■ 抜粋本文
梅毒
著者:院長 福地裕三
梅毒とは
梅毒はトレポネーマ(Treponema palidum subspecies pallidum)による感染症で
あらゆる性行為によって感染する性感染症です。
性行為による感染だけではなくキスでも感染するほど感染力は強いと言われています。
皮膚や粘膜の小さな傷からトレポネーマが侵入することで感染し、
血行性に全身に広がり様々な症状を引き起こす慢性の性感染症です。
母子感染したものは先天梅毒と呼び、それ以外を後天梅毒と呼びます。
皮膚や粘膜の発疹や臓器梅毒の症状を呈するものを顕症梅毒と呼び、
症状を認めないものを無症候梅毒と呼びます。
ペニシリンが発見するまでは治療のできない病気で多くの死者がいました。
江戸時代の遊女達は梅毒を大変恐れていたとも言われています。
現在ではきちんと治療すれば完治する病気となっています。
感染者数について
梅毒の患者数は2008年頃から近年急激に増加しております。
性サービス業の方が罹患するようなイメージですが一般の方へ感染が広がっています。
また梅毒に対する医師や患者の意識の低下も拍車をかけている印象です。
外国人観光客の増加に伴い、海外から持ち込まれてるのも1つの要因と言われています。
梅毒は感染力も強く、現状はアウトブレイク(流行)している状態です。
症状について
症状は第1期から徐々に進行し、無治療でいると第4期まで進行します。
症状は放っておくと消失してしまうため治ったと勘違いすることがあります。
その間も病期は第2期、第3期と進行しているので注意が必要です。
第1期(感染機会から3週間から3ヶ月の間に現れる)

■ データ
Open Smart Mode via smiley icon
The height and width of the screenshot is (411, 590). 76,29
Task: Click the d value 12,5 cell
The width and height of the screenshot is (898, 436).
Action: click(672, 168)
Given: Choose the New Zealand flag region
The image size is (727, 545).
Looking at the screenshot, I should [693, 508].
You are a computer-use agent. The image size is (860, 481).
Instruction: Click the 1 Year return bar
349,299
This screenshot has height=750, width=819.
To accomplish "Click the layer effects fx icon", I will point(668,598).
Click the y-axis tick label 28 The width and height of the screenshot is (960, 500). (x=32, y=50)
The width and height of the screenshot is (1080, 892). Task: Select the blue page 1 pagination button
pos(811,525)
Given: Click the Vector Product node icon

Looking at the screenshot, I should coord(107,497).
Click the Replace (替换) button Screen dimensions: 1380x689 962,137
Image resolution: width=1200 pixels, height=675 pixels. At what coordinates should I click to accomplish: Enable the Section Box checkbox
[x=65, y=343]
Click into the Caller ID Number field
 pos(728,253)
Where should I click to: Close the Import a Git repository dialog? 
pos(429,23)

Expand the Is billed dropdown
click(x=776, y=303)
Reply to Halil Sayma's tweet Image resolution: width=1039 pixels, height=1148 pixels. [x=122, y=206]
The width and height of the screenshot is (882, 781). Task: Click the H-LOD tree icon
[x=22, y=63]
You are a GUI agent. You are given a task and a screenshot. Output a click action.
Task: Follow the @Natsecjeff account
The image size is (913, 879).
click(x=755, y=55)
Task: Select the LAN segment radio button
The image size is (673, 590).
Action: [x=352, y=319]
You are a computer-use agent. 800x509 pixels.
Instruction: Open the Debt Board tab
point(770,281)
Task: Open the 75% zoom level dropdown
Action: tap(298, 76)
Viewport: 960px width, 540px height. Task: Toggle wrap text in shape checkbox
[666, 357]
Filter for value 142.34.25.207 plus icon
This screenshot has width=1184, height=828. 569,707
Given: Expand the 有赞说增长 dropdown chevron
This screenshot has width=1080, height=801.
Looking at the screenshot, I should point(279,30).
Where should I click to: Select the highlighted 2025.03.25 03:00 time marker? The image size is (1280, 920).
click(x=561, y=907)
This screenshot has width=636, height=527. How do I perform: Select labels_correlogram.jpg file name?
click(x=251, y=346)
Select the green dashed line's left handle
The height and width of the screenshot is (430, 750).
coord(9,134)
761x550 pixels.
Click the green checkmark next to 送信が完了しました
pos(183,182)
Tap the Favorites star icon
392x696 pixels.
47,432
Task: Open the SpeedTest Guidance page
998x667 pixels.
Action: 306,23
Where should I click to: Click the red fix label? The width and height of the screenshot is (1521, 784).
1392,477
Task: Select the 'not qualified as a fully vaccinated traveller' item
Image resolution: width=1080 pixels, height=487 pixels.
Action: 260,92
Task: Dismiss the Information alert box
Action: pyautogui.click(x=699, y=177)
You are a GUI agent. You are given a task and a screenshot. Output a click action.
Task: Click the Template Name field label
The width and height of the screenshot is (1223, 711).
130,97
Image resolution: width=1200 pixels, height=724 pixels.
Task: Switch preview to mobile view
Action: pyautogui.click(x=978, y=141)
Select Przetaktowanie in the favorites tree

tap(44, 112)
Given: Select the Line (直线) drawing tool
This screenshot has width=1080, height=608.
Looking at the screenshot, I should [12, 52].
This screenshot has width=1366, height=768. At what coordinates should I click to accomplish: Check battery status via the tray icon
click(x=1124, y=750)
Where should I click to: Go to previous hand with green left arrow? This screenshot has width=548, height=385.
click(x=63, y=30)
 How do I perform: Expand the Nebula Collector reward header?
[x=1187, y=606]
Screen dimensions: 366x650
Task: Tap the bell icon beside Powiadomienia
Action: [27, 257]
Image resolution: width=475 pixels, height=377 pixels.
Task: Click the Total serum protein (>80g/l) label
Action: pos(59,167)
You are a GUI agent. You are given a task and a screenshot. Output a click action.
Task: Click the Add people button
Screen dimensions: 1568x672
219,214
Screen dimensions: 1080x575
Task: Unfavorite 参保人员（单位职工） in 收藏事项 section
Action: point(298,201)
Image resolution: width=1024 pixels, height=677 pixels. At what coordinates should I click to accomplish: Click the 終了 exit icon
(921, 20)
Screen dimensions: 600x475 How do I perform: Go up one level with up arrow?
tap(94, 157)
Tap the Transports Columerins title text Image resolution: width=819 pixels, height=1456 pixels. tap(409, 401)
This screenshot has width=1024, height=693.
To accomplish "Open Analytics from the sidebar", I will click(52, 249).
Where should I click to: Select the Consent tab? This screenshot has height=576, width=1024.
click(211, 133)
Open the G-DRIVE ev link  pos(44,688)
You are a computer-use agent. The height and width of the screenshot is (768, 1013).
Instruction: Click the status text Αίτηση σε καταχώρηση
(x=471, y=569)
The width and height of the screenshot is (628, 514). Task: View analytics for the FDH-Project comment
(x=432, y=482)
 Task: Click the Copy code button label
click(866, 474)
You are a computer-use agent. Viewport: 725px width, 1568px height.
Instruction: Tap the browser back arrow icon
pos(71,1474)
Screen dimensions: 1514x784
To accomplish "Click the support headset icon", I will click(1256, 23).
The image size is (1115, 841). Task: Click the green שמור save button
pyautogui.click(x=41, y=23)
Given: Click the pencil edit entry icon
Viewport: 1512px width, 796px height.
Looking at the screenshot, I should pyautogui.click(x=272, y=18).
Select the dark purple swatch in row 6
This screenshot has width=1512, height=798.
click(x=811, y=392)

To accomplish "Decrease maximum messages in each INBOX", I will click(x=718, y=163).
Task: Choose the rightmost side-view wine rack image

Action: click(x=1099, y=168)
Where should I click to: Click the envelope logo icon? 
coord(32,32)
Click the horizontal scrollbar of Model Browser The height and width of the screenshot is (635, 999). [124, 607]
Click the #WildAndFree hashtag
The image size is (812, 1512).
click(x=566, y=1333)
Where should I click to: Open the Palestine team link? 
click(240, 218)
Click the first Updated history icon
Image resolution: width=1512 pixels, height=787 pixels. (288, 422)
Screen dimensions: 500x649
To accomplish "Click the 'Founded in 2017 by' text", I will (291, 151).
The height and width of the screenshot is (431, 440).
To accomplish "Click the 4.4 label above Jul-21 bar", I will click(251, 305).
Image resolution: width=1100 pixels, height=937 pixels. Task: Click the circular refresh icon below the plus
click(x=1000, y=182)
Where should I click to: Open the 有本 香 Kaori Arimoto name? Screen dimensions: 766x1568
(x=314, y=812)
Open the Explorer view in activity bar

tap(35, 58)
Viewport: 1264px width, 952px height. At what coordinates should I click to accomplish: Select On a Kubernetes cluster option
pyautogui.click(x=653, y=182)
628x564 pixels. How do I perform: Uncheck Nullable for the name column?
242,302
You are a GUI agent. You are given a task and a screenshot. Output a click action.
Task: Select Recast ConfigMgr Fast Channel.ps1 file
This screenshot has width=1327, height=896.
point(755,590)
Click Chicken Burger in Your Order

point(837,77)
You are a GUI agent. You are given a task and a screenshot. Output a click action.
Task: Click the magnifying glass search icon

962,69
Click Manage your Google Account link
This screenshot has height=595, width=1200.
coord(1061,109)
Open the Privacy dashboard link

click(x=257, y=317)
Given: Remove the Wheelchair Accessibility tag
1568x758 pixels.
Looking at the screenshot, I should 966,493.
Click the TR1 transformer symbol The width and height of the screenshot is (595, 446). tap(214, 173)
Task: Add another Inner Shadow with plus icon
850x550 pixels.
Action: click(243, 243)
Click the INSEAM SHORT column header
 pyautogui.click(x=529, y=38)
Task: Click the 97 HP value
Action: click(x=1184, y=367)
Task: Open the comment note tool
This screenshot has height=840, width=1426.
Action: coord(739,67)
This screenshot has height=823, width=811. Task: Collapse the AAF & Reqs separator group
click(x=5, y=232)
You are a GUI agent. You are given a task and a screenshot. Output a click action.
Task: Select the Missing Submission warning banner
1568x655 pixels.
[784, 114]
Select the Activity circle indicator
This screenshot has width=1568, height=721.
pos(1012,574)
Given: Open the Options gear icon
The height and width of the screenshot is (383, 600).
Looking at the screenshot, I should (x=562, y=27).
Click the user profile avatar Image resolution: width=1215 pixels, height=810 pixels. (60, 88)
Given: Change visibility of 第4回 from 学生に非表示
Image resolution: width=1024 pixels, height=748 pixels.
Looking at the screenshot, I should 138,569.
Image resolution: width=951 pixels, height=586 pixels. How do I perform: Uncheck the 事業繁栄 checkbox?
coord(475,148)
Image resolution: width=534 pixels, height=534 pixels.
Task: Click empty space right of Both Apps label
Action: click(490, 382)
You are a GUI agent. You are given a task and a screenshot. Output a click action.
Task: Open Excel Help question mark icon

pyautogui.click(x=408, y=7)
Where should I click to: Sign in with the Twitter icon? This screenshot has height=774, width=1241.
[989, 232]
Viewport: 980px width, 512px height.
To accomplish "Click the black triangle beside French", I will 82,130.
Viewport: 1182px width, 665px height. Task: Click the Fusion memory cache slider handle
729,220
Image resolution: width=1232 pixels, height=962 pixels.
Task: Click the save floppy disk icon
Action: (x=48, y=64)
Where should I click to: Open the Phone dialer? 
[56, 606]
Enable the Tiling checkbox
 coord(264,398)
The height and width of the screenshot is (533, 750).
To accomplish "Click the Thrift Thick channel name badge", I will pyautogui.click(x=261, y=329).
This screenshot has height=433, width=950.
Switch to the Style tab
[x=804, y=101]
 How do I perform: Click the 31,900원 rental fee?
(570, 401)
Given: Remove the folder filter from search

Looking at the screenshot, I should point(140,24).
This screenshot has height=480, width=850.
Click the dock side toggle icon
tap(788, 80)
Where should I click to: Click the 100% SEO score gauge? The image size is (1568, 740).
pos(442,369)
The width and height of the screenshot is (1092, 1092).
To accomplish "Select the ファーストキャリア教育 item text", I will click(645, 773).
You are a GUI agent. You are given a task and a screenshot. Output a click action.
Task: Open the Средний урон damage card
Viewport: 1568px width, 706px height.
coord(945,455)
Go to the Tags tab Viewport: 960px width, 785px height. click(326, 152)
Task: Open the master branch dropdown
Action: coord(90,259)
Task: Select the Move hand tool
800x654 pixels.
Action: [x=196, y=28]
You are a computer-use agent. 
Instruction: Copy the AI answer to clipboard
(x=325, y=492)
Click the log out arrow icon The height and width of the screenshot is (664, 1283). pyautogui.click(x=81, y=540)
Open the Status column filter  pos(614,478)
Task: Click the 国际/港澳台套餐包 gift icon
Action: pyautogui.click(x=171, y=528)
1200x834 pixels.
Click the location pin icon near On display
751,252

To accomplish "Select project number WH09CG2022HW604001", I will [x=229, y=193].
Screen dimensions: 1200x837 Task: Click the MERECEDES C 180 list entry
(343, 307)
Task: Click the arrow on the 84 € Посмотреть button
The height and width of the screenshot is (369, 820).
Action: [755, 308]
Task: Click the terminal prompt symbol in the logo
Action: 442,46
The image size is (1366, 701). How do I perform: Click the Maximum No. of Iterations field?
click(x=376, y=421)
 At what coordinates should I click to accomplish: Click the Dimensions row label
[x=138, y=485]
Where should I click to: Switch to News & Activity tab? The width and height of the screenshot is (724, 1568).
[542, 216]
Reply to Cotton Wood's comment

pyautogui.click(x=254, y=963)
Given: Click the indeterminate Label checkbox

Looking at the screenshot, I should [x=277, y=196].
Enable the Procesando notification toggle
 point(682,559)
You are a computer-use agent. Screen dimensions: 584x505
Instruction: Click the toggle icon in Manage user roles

■ 作業一覧
1 > 梅毒の文章の「江戸時代の遊女達は梅毒を大変恐れていたとも言われています。」から「症状は放っておくと消失してしまうため治ったと勘違いすることがあります。」までの部分を、「外国人観光客」を「訪日外国人」に置き換えて書き直してください。
2 > 梅毒の文章で「〜と呼び」「〜と呼びます」の形で名付けられている梅毒の呼び名をすべて挙げてください。

■ 作業の回答
1 >
江戸時代の遊女達は梅毒を大変恐れていたとも言われています。
現在ではきちんと治療すれば完治する病気となっています。
感染者数について
梅毒の患者数は2008年頃から近年急激に増加しております。
性サービス業の方が罹患するようなイメージですが一般の方へ感染が広がっています。
また梅毒に対する医師や患者の意識の低下も拍車をかけている印象です。
訪日外国人の増加に伴い、海外から持ち込まれてるのも1つの要因と言われています。
梅毒は感染力も強く、現状はアウトブレイク(流行)している状態です。
症状について
症状は第1期から徐々に進行し、無治療でいると第4期まで進行します。
症状は放っておくと消失してしまうため治ったと勘違いすることがあります。

2 > 先天梅毒、後天梅毒、顕症梅毒、無症候梅毒